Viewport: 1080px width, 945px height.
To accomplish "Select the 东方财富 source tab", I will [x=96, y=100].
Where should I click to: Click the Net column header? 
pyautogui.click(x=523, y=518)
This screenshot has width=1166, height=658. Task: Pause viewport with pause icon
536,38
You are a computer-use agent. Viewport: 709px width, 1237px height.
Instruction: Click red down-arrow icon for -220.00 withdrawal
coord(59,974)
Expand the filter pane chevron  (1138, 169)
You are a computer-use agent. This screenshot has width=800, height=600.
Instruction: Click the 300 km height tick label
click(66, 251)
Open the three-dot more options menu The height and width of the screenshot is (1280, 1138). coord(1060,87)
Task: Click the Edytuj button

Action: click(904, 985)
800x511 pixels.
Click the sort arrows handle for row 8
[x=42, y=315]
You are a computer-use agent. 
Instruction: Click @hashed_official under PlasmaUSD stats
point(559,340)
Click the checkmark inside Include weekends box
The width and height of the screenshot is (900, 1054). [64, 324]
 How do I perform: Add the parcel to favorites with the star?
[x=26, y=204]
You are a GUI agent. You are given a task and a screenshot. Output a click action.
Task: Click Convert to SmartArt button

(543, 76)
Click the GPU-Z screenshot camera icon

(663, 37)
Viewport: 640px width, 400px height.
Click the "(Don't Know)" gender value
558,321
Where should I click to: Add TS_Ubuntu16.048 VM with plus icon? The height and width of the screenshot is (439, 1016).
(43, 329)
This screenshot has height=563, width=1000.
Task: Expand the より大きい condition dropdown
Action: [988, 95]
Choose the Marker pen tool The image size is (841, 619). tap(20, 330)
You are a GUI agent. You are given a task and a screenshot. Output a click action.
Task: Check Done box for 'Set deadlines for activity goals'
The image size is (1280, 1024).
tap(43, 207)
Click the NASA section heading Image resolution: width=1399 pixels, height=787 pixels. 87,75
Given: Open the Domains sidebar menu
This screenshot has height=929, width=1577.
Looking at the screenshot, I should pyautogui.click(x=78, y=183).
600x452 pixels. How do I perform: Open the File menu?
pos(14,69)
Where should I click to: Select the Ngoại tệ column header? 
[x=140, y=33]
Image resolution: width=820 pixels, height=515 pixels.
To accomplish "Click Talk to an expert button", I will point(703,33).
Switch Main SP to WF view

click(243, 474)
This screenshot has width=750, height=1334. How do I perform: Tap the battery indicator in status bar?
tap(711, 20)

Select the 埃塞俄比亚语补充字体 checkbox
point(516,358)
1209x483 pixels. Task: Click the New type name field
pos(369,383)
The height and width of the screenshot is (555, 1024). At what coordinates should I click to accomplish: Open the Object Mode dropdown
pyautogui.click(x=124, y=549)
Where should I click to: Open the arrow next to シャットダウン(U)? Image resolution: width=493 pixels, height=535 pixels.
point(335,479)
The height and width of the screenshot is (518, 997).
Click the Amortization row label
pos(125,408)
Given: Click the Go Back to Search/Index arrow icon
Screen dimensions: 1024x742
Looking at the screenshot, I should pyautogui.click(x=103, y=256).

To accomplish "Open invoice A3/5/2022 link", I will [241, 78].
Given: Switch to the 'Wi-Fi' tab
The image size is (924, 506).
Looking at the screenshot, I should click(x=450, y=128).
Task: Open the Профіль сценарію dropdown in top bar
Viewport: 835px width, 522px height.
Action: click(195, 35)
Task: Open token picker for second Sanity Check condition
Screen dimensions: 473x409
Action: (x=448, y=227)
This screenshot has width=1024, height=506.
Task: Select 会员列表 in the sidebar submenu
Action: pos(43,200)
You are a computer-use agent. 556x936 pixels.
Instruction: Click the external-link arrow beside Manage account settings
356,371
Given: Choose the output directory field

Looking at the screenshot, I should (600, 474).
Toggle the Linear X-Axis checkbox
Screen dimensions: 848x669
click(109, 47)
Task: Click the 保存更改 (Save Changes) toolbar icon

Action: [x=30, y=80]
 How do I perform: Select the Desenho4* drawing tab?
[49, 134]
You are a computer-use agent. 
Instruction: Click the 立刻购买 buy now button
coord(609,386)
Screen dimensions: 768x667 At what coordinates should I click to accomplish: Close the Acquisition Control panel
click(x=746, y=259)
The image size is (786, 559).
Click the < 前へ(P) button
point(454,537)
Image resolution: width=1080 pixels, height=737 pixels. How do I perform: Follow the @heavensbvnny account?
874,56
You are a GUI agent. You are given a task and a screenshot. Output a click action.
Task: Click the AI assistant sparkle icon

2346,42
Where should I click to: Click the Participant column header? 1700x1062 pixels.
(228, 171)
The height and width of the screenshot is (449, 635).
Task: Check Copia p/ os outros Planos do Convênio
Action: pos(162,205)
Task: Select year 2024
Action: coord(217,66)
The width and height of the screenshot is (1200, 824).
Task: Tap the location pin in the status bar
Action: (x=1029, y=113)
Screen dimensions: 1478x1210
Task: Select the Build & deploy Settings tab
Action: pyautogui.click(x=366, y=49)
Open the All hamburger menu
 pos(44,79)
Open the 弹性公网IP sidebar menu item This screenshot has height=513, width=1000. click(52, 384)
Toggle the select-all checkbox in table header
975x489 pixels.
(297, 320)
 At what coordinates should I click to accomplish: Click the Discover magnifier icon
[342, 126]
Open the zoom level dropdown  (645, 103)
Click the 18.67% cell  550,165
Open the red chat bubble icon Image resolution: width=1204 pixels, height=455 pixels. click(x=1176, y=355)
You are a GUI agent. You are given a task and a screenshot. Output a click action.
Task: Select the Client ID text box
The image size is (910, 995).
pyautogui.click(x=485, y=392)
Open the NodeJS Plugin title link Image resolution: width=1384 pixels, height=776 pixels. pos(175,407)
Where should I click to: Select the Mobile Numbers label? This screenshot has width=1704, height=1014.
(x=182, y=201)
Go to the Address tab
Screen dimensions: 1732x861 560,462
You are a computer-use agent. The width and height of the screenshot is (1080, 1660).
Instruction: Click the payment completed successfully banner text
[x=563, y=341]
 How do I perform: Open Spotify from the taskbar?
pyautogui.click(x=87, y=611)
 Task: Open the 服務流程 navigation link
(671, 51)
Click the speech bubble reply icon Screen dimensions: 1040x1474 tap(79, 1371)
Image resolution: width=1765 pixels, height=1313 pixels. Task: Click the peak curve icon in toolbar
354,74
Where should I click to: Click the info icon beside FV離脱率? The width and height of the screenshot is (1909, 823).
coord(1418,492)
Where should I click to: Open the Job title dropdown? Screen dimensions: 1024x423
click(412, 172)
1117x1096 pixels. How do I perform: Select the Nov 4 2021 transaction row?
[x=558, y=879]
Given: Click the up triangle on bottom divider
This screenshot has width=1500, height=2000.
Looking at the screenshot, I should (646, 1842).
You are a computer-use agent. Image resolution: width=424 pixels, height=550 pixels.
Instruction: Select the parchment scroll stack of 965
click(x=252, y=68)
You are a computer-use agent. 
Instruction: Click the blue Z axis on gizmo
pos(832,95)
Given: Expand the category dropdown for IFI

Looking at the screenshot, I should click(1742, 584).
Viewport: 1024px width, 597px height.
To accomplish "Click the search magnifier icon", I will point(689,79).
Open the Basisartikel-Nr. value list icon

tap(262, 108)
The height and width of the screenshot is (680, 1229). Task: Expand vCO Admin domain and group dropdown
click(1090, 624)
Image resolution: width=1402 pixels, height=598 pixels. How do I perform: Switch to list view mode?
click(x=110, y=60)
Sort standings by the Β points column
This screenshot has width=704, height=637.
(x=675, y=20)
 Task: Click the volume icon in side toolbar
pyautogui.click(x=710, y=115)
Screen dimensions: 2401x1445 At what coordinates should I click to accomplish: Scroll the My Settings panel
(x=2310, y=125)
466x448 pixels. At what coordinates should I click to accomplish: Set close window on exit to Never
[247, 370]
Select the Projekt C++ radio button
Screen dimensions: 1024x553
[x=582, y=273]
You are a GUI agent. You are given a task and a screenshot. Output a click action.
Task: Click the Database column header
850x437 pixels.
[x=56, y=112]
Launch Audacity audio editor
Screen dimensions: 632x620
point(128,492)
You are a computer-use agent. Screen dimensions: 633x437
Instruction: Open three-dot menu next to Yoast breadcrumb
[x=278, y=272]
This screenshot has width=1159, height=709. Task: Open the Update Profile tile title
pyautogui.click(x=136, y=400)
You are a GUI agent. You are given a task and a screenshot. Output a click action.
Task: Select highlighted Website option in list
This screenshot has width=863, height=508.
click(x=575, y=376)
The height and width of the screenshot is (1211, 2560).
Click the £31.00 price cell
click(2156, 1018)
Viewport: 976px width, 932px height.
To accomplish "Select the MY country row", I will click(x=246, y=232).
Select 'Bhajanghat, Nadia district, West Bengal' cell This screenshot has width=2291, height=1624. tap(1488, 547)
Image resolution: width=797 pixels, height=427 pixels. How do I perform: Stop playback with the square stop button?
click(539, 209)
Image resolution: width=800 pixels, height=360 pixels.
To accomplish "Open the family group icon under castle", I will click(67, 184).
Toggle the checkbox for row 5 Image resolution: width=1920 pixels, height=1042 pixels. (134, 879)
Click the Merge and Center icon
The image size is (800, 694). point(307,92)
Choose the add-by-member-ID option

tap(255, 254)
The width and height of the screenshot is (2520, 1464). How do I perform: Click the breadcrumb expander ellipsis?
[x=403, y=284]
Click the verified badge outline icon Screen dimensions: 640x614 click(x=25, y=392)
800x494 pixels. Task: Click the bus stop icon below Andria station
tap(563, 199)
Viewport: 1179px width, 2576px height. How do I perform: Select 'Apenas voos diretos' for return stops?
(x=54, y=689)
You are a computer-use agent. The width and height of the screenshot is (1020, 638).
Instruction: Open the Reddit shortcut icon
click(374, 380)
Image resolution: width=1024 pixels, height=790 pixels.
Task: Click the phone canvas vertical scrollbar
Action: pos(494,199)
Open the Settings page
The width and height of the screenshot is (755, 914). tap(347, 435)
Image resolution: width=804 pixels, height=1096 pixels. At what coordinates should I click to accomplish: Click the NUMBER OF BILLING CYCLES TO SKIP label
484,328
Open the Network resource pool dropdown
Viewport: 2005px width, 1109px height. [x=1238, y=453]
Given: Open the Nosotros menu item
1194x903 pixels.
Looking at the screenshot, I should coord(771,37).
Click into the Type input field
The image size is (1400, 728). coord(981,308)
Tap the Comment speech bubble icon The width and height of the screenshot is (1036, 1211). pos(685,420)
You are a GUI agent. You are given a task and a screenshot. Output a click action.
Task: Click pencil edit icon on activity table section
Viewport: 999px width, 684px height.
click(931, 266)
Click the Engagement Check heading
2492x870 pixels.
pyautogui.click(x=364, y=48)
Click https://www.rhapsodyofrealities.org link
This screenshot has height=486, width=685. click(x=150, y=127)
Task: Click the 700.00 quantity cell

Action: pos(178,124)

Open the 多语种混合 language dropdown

----------------

ASSIGNMENT: Select every line in the records above that contains the word "bubble".

RESPONSE:
Open the red chat bubble icon Image resolution: width=1204 pixels, height=455 pixels. click(x=1176, y=355)
Click the speech bubble reply icon Screen dimensions: 1040x1474 tap(79, 1371)
Tap the Comment speech bubble icon The width and height of the screenshot is (1036, 1211). pos(685,420)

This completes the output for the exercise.